Finding corrupt JSON records in MongoDB
A few weeks ago I mangled a MongoDB collection I was working with by importing a file I’d corrupted with a manual edit. The change I introduced was small, but serious enough to cause my Drill queries to fail. In this post I’m going to simulate this situation with an intentionally besmirched JSON file imported into MongoDB.
Today’s data set comes from some tweets that I pulled from Twitter’s streaming API. So let’s try to use Drill to query for some tweet id’s:
> SELECT id FROM mongo.tweets.small;
Error: SYSTEM ERROR: IllegalArgumentException: You tried to write a VarChar type when you are using a ValueWriter of
type NullableBigIntWriterImpl.
Annnnd: No luck!
But can I at least look at the first 10 values?

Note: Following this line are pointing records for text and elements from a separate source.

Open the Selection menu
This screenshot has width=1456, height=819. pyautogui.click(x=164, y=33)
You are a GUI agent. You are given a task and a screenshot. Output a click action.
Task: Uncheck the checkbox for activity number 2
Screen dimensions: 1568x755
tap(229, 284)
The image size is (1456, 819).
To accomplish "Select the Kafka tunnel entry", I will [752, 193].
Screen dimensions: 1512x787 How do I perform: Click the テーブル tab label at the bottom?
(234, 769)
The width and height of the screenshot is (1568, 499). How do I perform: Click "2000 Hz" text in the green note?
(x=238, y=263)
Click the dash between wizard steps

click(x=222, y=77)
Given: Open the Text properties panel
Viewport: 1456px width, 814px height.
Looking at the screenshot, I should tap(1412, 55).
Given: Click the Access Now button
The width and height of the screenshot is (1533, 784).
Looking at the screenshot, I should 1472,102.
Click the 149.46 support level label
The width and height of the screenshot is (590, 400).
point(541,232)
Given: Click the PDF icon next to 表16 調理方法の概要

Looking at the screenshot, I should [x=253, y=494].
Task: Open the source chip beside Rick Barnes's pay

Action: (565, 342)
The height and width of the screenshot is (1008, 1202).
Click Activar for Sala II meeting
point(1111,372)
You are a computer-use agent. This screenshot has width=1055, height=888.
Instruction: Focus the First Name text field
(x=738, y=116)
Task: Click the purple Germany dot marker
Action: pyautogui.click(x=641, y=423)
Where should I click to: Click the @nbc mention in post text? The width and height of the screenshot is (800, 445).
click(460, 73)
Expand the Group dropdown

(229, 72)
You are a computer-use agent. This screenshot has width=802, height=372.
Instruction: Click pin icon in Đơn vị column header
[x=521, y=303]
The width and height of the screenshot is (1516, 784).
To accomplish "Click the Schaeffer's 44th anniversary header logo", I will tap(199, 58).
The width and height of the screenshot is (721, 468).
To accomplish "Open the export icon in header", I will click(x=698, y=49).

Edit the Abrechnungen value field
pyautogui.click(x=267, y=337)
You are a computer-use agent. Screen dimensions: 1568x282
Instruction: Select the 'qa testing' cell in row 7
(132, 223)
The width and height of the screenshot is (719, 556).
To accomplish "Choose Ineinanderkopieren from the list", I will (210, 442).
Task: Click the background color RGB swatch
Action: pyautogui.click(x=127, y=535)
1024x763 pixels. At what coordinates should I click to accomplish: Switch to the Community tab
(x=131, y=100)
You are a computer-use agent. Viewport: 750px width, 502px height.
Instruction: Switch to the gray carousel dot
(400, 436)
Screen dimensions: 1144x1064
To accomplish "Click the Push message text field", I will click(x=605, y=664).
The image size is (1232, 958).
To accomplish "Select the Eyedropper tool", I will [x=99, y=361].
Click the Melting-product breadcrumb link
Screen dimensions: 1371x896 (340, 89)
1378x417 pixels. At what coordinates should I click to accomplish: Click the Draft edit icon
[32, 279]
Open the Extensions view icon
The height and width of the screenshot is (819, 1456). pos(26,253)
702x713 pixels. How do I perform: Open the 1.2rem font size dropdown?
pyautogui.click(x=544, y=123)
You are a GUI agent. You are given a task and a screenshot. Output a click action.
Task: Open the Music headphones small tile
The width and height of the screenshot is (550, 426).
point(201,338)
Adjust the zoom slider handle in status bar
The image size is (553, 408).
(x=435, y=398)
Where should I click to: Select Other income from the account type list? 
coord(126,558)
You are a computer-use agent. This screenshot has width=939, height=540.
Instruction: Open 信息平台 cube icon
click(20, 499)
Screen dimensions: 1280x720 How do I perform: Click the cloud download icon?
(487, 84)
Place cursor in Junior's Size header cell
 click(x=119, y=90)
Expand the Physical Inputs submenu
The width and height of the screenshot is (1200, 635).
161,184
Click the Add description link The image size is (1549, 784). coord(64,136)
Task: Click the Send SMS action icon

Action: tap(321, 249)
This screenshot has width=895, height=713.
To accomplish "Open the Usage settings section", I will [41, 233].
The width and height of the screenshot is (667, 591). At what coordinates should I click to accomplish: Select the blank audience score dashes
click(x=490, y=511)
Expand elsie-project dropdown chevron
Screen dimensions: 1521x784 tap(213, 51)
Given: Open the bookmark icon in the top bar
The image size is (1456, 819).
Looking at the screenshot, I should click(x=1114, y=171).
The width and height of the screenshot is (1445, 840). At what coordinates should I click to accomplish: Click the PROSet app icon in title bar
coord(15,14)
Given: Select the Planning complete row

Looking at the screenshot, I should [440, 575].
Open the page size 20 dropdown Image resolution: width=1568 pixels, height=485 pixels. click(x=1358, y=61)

> SELECT id FROM mongo.tweets.small LIMIT 10;
Error: SYSTEM ERROR: IllegalArgumentException: You tried to write a VarChar type when you are using a ValueWriter of
type NullableBigIntWriterImpl.
Still nothing. But let’s take a close look at the error message—it looks like Drill is upset about about variable
types. This is a good time to switch on Drill’s union_type
functionality, which will allow us to query a column that
has multiple types of data.
> ALTER SYSTEM SET `exec.enable_union_type` = true;
Now let’s ask for the ‘tweet id’ value again, and this time tack on a column that tells us the type of the variable.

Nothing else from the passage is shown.